Diamond quantum magnetometers

In the QMag project, the researchers are testing two different systems that are based on the same physical measurement principles and methods, but are aimed different applications: Firstly, the researchers are developing an imaging scanning probe magnetometer based on nitrogen vacancy (NV) centres in diamonds for precise measurements of nano electronic circuits. Secondly, they are realising measurement systems based on ultra-sensitive optically pumped magnetometers (OPMs) for applications in material testing and process analytics.

“With regard to the scanning probe magnetometers, we were able to make great progress in the development and optimisation of diamond sensor tips in the first half of the project,” explained Dr Ralf Ostendorf, Project Coordinator at QMag. This concerns both the growth of high-quality diamond and the targeted generation and placement of NV centres in the diamond tips. In addition, the researchers have developed micro lenses as well as synthesised magnetic nanoparticles that are introduced into the diamond tips to further optimise their accuracy and efficiency.

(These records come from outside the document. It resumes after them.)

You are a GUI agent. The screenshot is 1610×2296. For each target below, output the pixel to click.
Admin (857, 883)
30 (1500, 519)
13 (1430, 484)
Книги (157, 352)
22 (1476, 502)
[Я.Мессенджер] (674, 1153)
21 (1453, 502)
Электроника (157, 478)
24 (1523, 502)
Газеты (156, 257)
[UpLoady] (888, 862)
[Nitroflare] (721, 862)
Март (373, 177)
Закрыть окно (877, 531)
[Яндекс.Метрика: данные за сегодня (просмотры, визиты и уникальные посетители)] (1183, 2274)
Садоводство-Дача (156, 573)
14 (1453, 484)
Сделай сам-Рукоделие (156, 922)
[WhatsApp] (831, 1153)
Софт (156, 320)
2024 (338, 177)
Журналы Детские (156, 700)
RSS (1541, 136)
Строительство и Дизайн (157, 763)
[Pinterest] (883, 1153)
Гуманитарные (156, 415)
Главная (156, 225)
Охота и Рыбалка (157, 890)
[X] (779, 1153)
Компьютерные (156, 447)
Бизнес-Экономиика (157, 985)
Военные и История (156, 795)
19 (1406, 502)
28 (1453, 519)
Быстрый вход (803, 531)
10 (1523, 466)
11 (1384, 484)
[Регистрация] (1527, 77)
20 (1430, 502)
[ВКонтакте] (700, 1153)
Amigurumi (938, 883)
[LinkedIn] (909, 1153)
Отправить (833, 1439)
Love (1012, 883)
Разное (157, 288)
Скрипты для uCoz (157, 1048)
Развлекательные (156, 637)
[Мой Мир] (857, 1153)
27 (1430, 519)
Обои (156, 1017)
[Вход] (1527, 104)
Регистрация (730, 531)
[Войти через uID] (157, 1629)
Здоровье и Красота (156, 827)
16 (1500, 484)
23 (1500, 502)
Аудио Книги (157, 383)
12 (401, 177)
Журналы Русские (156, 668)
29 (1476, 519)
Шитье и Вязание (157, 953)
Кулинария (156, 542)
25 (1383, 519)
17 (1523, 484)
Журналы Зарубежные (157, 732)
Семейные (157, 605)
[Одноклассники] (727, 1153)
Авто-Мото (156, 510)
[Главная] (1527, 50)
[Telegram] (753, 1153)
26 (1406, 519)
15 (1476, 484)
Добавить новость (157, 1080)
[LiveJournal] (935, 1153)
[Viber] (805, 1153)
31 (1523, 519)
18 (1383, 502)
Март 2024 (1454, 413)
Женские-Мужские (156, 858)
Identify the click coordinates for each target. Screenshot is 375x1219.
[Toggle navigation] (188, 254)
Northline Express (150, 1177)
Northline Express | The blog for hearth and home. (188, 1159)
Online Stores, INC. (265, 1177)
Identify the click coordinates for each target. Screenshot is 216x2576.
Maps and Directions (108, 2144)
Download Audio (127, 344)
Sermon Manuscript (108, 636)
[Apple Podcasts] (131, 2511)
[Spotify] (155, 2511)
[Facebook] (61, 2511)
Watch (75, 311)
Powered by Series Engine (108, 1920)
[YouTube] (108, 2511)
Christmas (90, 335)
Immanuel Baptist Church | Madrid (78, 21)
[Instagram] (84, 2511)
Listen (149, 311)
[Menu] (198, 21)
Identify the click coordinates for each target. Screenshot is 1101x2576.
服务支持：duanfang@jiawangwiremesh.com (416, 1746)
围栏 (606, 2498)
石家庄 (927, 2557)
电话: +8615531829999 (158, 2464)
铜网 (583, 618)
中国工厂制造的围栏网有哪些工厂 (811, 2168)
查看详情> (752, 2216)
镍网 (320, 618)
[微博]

Measuring the smallest magnetic fields

The second research project presented by Fraunhofer IAF in the field of quantum magnetometry aims at applications in medical diagnostics:
In the project labelled ‘NV-doped CVD diamond for ultra-sensitive laser threshold magnetometry (DiLaMag)’, a research team is analysing the development of an extremely sensitive sensor that can measure the weak magnetic fields of the heart and brain activities of the human body. This could be employed to detect diseases at an early stage.

“Our goal is to develop an extremely sensitive magnetic field sensor that works at room temperature as well as in existing background fields and is thus practicable for clinical implementation,” commented Dr Jan Jeske, DiLaMag Project Leader.


At this year’s (2022) LASER World of PHOTONICS trade fair, there will be an exhibition area dedicated to quantum technologies for the first time: In the World of Quantum (Hall A4), the participating Fraunhofer institutes IAF, IPM and IWM will present their project QMag. The joint exhibit demonstrates materials testing with OPMs.

Fraunhofer IAF will also present its research work in the field of diamond growth as well as NV-doped diamond and demonstrate the basic principle of measurement with NV diamonds.